As a kid I thought Ghosts and Dragons were rare in the game because they're typically pretty rare in fiction, ghosts being invisible and dragons living on top of mountains or whatever.
I think the real reason is balancing. Dragon was designed to be an extremely powerful type, which is balanced by only being on a Pseudo-legendary. Same with Ghost to a lesser extent since having a normal immunity is so cracked, they limited it to one evo line.
While that explains why they opted to give Charizard a Flying type rather than Dragon, Gyarados still makes no sense. Its entire theme is that it's extremely powerful after evolving from Magikarp, and its design is based on Chinese dragons. Why the fk is it a flying type?

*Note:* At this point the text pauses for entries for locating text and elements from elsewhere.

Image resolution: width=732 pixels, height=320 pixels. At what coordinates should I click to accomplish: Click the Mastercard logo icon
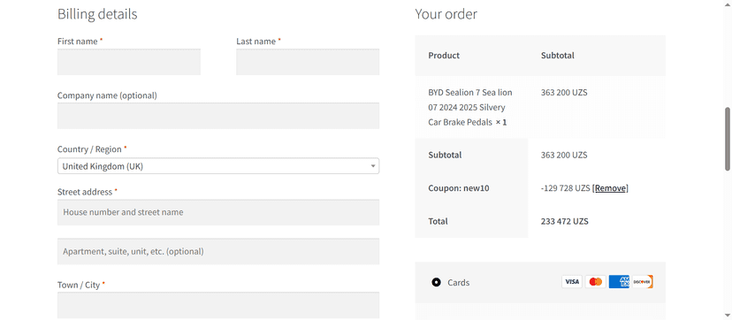[x=595, y=282]
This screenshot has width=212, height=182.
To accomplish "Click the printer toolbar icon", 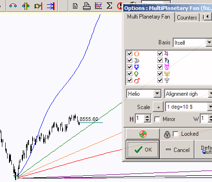I will (x=87, y=6).
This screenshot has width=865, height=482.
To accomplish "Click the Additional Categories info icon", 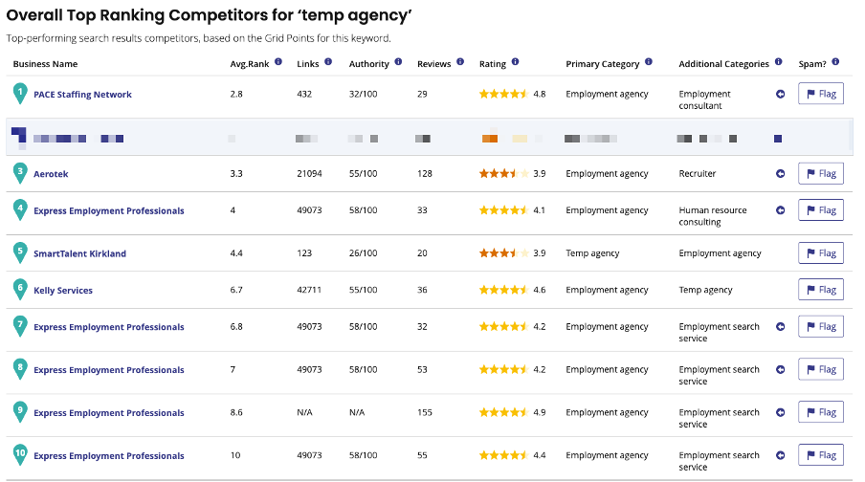I will (x=778, y=62).
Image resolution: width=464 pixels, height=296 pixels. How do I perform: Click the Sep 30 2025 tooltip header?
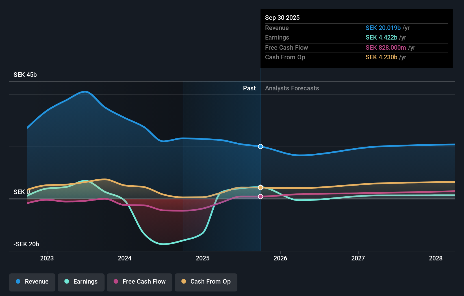tap(282, 18)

brrrooooo...the editing snippets were funny as hell...good job
gengar in the first 3 gens was the coolest bitch ever because you’d think its lack of special stab would
hurt it, but nah. it was using weird bulky utility sets and 75 bp non-stab moves and it’s still top 5-10 every gen
All that with the poison type holding it down too Gengar's a real one
Gengar is good because he is cute and you wouldn't want to hurt such a cutie winning the battle might make you win but being hated is not a win
Really sad Lickitung, Shellder, or Greninja don’t learn lick. Even if they wouldn’t run it, it would be a nice lore addition.
UR RLLY PRETTY IN THIS VIDEO BIG YELLOW
For anyone wondering, gengar is currently doing very well in gen 9 being a UU superstar, essentially being to UU what dragapult is to OU just without the ability to run physical attacking sets.
It runs a large variety of sets from specs, scarf, substitute and nasty plot allowing it to shred through just about everything except for a tera poison gastrodon without setup.